What you should know:
- 9+ years of experience in software engineering with a strong emphasis on building and scaling distributed systems in production environments.
- Deep understanding of computer science fundamentals including data structures, algorithms, concurrency, and distributed computing principles.
- Proven expertise in designing, building, and maintaining large-scale, low-latency data systems for real-time and batch processing.
- Hands-on experience with event-driven architectures and messaging systems like Apache Kafka, Pub/Sub, or equivalent technologies.
- Strong proficiency in stream processing frameworks such as Apache Beam, Flink, or Google Cloud Dataflow, with a deep appreciation for time and windowing semantics, backpressure, and checkpointing.
- Demonstrated ability to write production-grade code in Go or Java, following clean architecture principles and best practices in software design.
- Solid experience with cloud-native infrastructure including Kubernetes, serverless compute (e.g., AWS Lambda, GCP Cloud Functions), and containerized deployments using CI/CD pipelines.
- Proficiency with cloud platforms, especially Google Cloud Platform (GCP) or Amazon Web Services (AWS), and services like BigQuery, S3/GCS, IAM, and managed Kubernetes (GKE/EKS).
- Familiarity with observability stacks (e.g., Prometheus, Grafana, OpenTelemetry) and an understanding of operational excellence in production environments.
Ability to balance pragmatism with technical rigor, navigating ambiguity to design scalable and cost-effective solutions. - Passionate about building platforms that empower internal teams and deliver meaningful insights to customers, especially within the automotive, mobility, or IoT domains.
- Strong communication and collaboration skills, with experience working closely across product, firmware, and analytics teams.
Preferred Qualifications
- Experience architecting and building systems for large-scale IoT or telemetry-driven applications, including ingestion, enrichment, storage, and real-time analytics.
- Deep expertise in both streaming and batch data processing paradigms, using tools such as Apache Kafka, Apache Flink, Apache Beam, or Google Cloud Dataflow.
- Hands-on experience with cloud-native architectures on platforms like Google Cloud Platform (GCP), AWS, or Azure, leveraging services such as Pub/Sub, BigQuery, Cloud Functions, Kinesis etc.
- Experience working with high-performance time-series or analytical databases such as ClickHouse, Apache Druid, or InfluxDB, optimized for millisecond-level insights at scale.
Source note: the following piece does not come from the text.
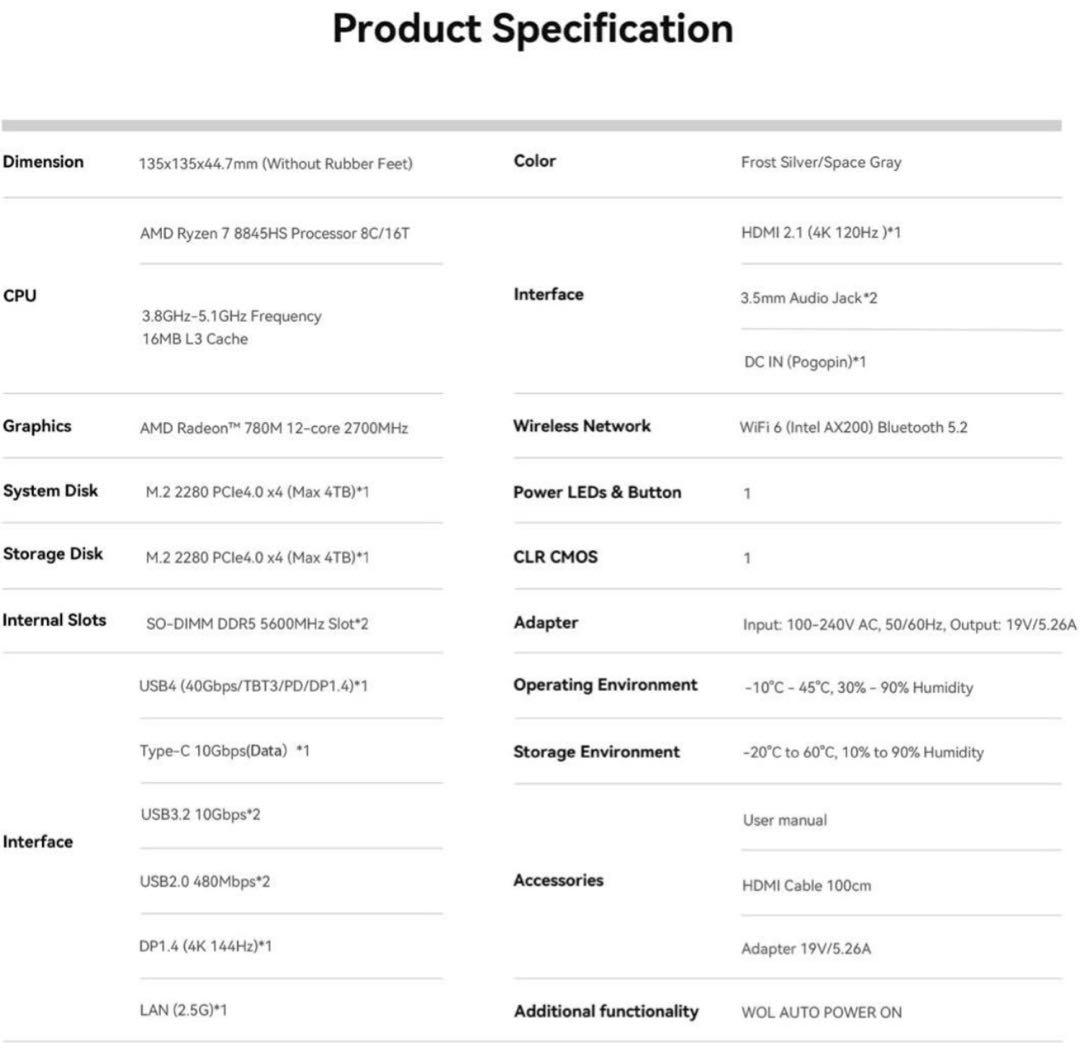Screen dimensions: 1080x1062
Task: Click the USB4 40Gbps interface entry
Action: 253,686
- Proven ability to design resilient, fault-tolerant pipelines that ensure data quality, integrity, and observability in high-throughput environments.
- Familiarity with schema evolution, data contracts, and streaming-first data architecture patterns (e.g., Change Data Capture, event sourcing).
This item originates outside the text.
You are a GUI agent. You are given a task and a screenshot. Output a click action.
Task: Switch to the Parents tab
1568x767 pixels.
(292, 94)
- Experience working with geospatial data, telemetry, or real-time alerting systems is a strong plus.
- Contributions to open-source projects in the data or infrastructure ecosystem, or active participation in relevant communities, are valued.
What We Offer:
- Competitive compensation package with performance incentives.
- A dynamic work environment with a flat hierarchy and the opportunity for rapid career advancement.
- Collaborate with a dynamic team that’s passionate about solving complex problems in the automotive IoT space.
- Access to continuous learning and development opportunities.
- Flexible working hours to accommodate different time zones.
- Comprehensive benefits package including health insurance and wellness programs.
- A culture that values innovation and promotes a work-life balance.